# What is needed
Find the word "Expand" in the records below. List each line containing it.
^^^^
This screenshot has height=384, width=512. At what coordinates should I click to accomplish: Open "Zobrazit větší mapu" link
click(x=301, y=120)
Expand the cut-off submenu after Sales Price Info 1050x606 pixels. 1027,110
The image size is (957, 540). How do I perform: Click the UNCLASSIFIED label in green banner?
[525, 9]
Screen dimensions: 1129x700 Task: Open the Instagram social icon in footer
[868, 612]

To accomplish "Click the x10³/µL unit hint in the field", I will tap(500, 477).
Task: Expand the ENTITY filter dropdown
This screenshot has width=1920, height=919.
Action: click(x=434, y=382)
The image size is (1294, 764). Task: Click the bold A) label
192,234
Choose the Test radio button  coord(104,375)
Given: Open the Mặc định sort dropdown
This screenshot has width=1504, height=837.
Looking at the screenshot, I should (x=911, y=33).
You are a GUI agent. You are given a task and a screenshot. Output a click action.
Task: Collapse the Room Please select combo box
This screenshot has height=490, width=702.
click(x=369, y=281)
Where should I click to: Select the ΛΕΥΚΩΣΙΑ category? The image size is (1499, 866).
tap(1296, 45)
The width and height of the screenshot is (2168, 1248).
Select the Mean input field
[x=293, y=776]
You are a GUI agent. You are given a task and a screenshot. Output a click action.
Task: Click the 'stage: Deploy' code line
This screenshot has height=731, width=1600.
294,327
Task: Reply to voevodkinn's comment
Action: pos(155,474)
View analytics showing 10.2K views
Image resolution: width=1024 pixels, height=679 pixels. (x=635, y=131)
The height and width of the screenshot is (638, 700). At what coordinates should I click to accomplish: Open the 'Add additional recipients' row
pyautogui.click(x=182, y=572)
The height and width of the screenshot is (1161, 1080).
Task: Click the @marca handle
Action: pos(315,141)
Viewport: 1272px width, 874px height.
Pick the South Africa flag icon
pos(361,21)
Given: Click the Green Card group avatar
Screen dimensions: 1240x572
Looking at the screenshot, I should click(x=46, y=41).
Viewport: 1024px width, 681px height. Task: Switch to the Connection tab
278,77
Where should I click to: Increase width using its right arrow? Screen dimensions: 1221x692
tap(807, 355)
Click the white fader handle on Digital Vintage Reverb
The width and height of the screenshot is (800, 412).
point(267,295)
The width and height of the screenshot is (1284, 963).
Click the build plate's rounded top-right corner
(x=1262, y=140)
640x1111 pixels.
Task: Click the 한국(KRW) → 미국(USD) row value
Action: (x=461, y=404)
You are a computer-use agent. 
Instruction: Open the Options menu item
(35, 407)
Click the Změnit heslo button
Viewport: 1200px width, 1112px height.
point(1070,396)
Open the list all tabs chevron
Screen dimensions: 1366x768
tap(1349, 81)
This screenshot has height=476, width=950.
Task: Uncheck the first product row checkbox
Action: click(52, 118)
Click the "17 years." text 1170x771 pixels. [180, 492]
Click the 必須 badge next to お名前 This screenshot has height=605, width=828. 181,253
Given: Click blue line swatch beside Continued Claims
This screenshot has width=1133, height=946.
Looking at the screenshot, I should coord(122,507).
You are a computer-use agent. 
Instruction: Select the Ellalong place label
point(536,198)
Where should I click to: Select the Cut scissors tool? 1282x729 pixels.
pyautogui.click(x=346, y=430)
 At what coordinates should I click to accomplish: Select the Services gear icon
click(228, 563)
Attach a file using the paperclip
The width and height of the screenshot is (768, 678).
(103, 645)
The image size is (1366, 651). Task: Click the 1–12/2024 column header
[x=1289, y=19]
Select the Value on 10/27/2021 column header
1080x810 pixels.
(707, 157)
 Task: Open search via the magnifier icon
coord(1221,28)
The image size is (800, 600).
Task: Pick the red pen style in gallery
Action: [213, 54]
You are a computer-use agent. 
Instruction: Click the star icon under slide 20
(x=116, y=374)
^^^^
# Result for this exercise
Expand the cut-off submenu after Sales Price Info 1050x606 pixels. 1027,110
Task: Expand the ENTITY filter dropdown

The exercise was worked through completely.